His mom makes $30 net profit monthly selling drinks to the customers, enough to get by. His father, after just returning from a disappointing contract job in Dubai, now helps out.
Deni has gained some weight and become a confident swagger. He managed to find a used BlackBerry and is testing the device to see if it has any apps could work for his village.
I have learned a lot from Deni. Self-taught, he is part of Indonesia’s “tinkering economy”, where young learners keep pace with the digital revolution. When given a chance, he will grab every opportunity.
But just imagine how Deni and his family could flourish if government would embrace him, and millions like him, and ease his path towards full status as an SME.
In fact his Warnet could become an SME incubator, spawning new businesses in his village. The government could coax young villages’ émigrés, to return to their villages, creating a new kind of domestic economy that brings lifelong learning to low-income youth.
Just imagine what would happen if the Palapa Ring brought the full power of fiber optic undersea cable Deni’s Warnet at affordable rates. What would happen if BRTI, the government telecommunications regulator, would give preference to 3G or Wimax licensees if they would agree to shift their strategies to create local content for enterprises and consumers to open new markets villages like Sukabumi.

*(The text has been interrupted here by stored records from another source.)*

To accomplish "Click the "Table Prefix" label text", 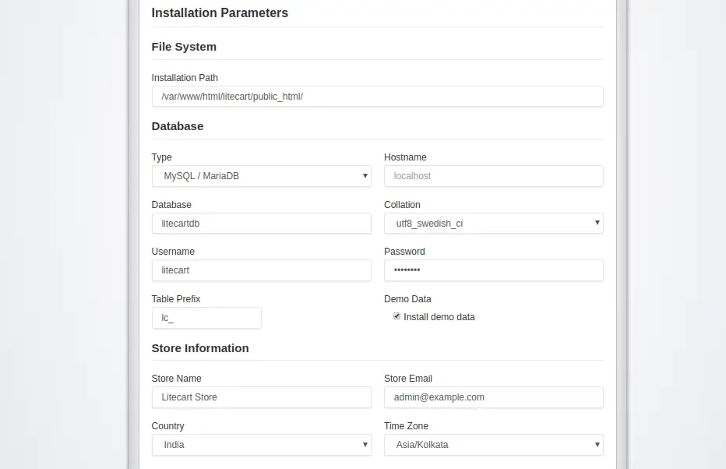I will click(176, 299).
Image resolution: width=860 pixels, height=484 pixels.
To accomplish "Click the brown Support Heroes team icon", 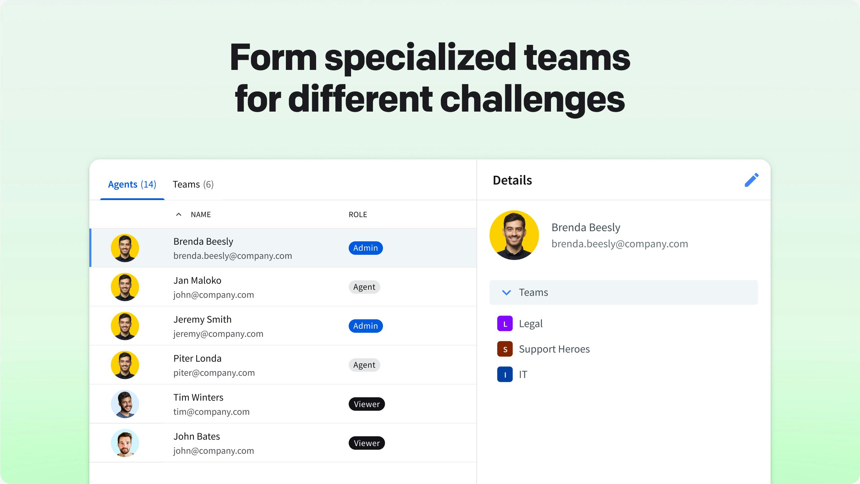I will point(505,349).
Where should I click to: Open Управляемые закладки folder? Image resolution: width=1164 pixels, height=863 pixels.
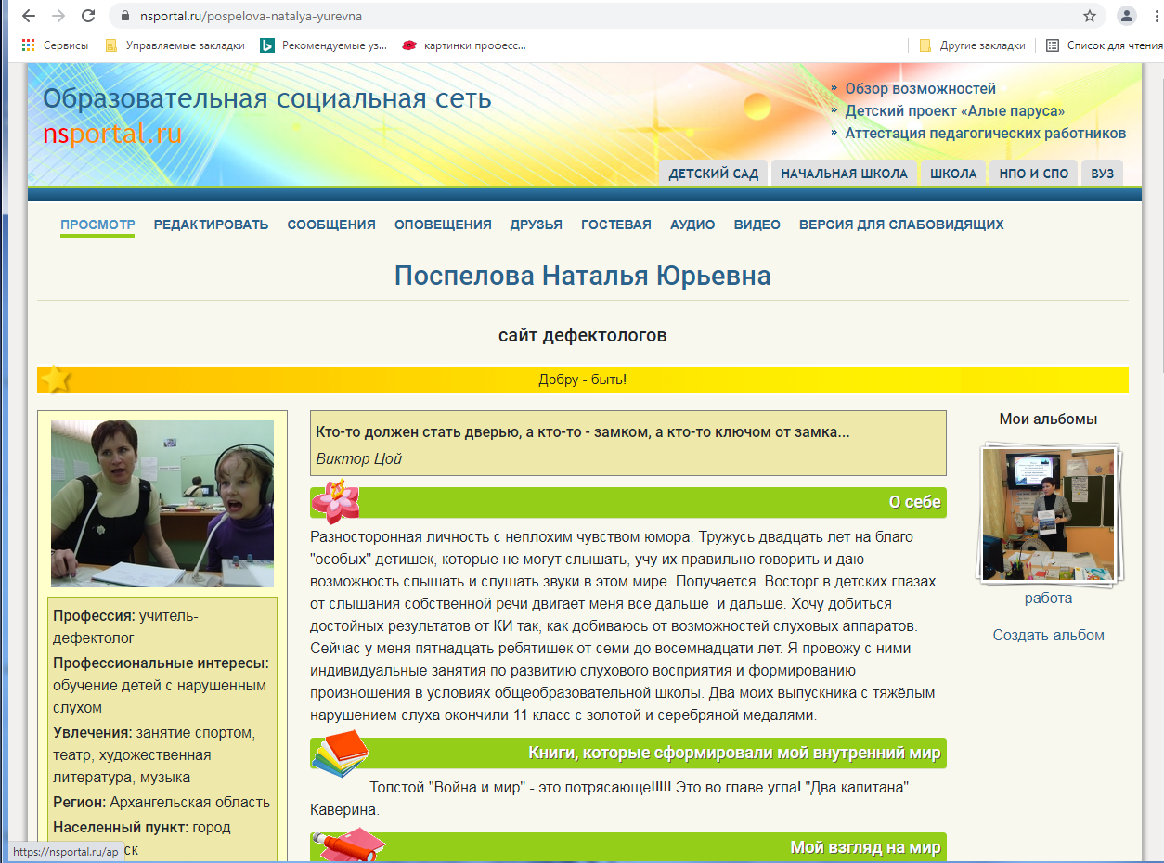tap(175, 45)
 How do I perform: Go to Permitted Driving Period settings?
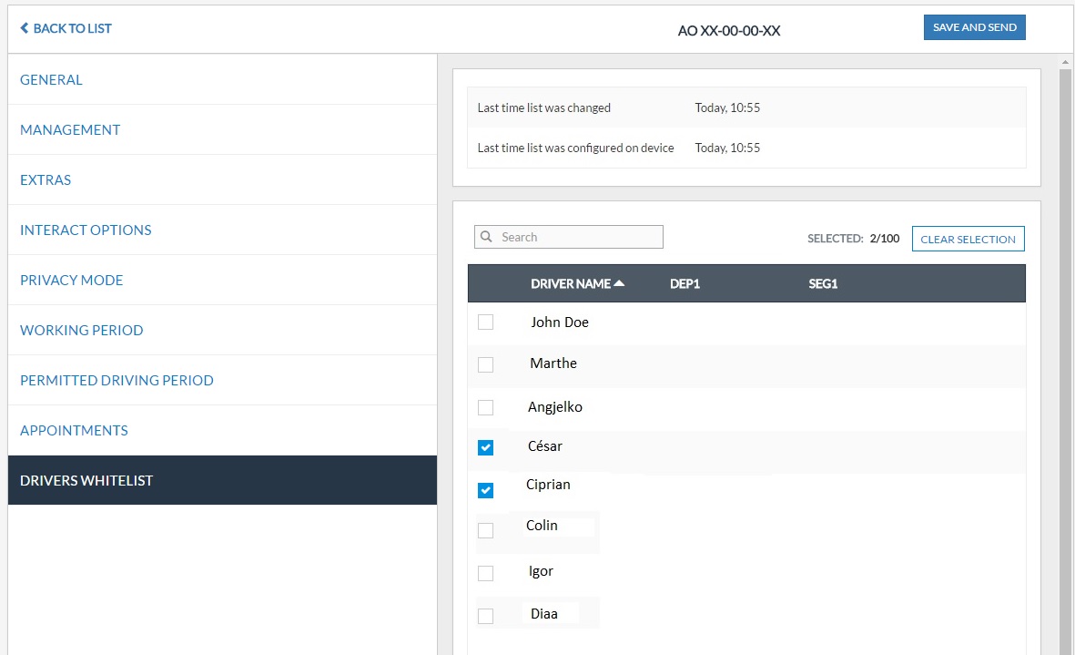(117, 380)
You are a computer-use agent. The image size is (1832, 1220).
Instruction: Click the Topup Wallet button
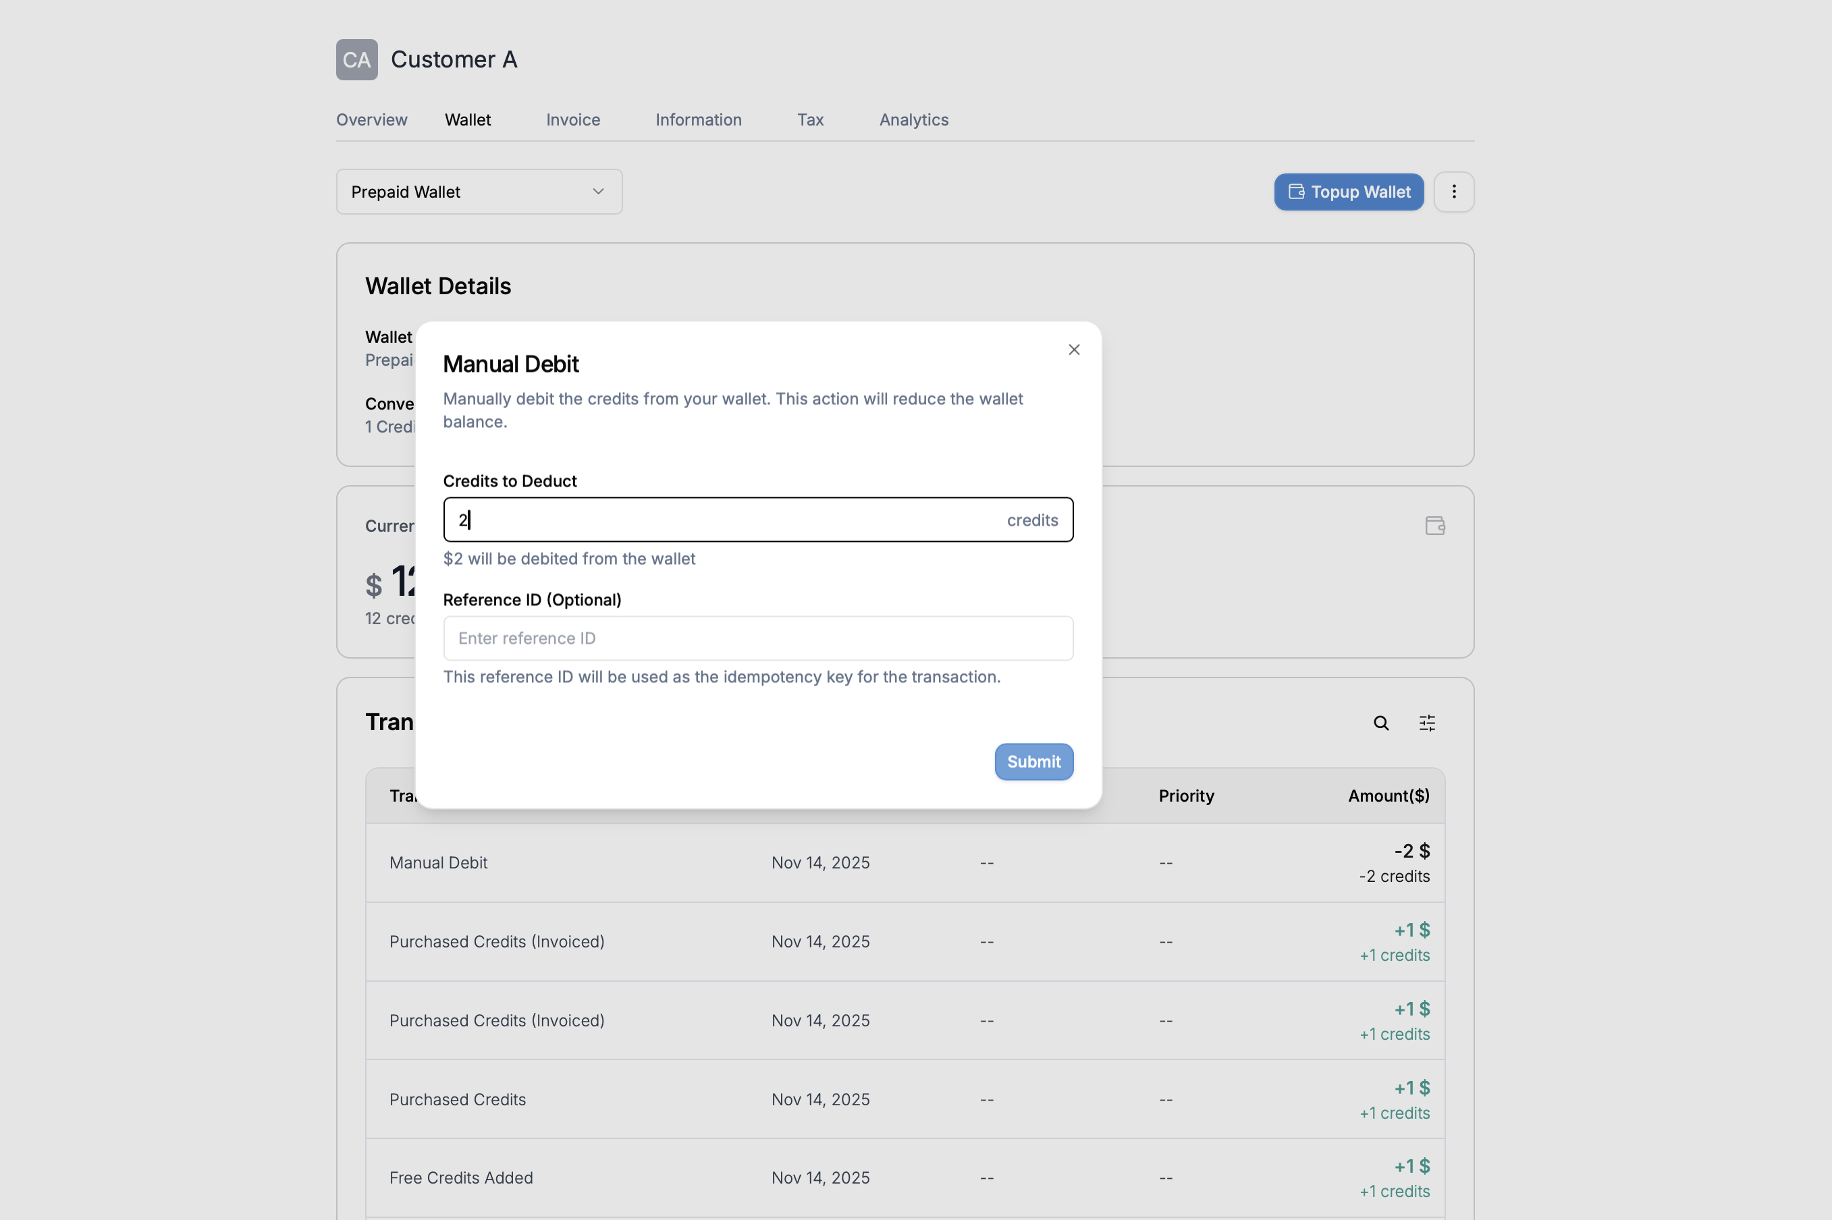(1348, 191)
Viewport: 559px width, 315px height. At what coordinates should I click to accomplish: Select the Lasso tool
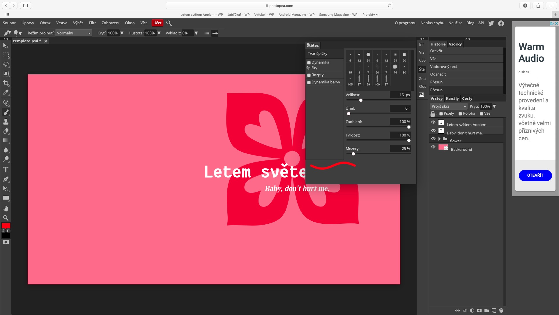pos(6,64)
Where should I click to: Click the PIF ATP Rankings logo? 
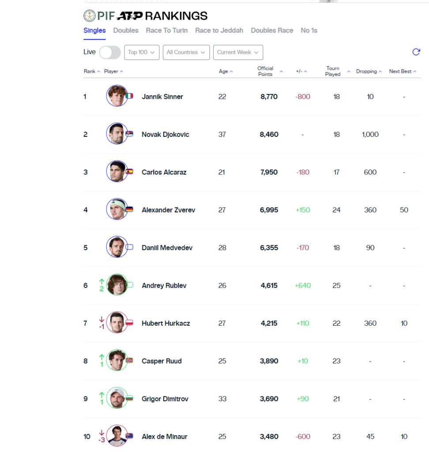pos(146,16)
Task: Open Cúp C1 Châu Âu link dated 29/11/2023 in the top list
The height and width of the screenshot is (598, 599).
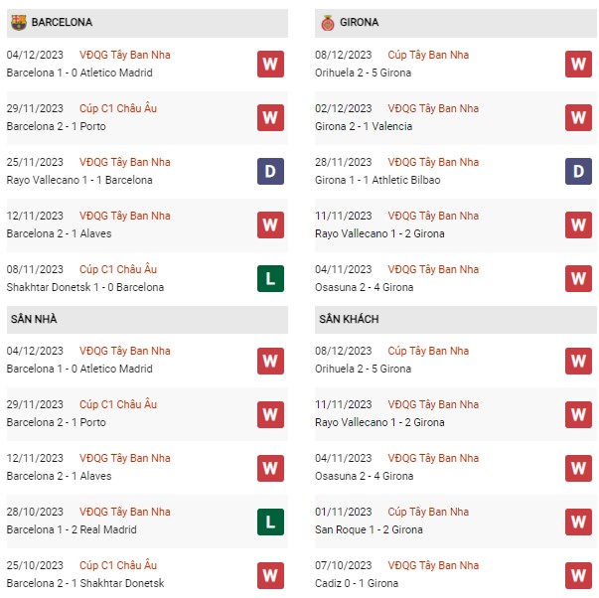Action: [x=118, y=108]
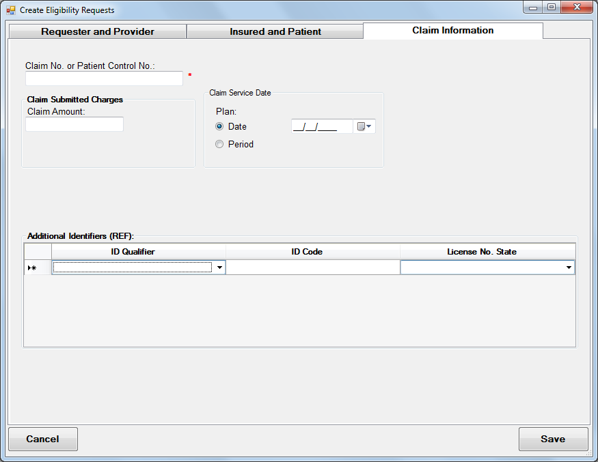598x462 pixels.
Task: Switch to the Insured and Patient tab
Action: pos(275,31)
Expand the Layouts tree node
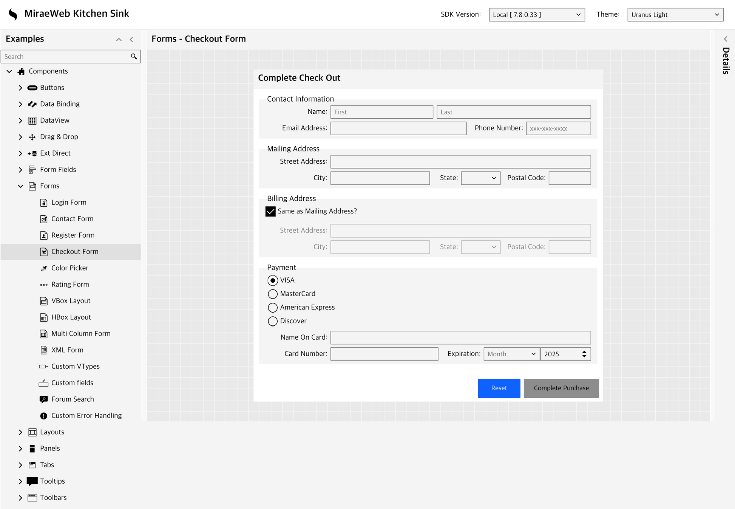Image resolution: width=735 pixels, height=509 pixels. coord(20,432)
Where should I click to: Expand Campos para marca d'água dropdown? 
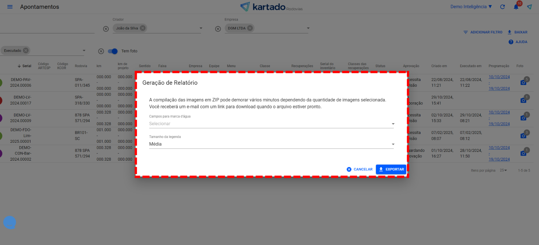coord(271,124)
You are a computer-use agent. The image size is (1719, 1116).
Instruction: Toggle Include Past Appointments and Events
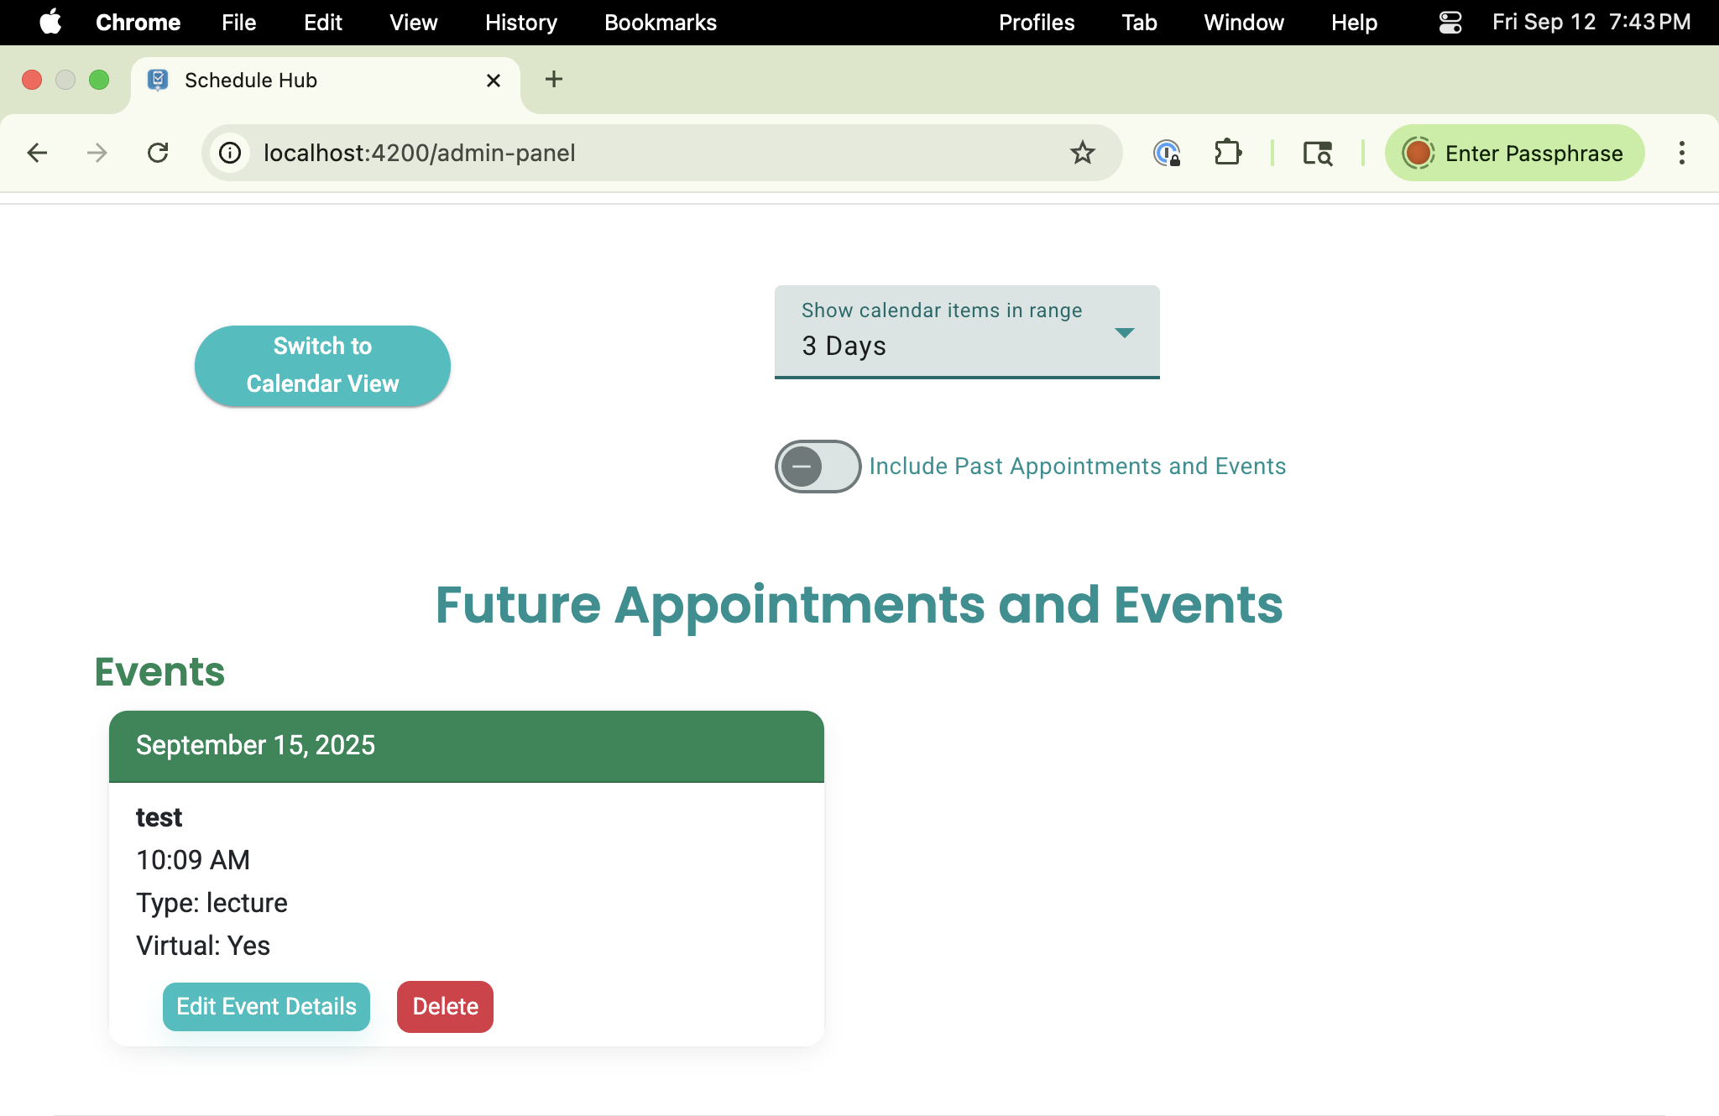pyautogui.click(x=816, y=467)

Just imagine if all of Deni’s customers were given smart phones by the government and set them free to create apps that save them money and create new sources of income.
So this is an appeal to the brilliant economics team who has taken on the task of implementing the 10 points in SBY’s new plan: Consider if you can achieve your reforms better, faster and quicker with broadband? Consider whether your reforms are even achievable without bringing broadband to the masses. Can you make Deni and people like him into drivers of a new kind of Indonesian economy?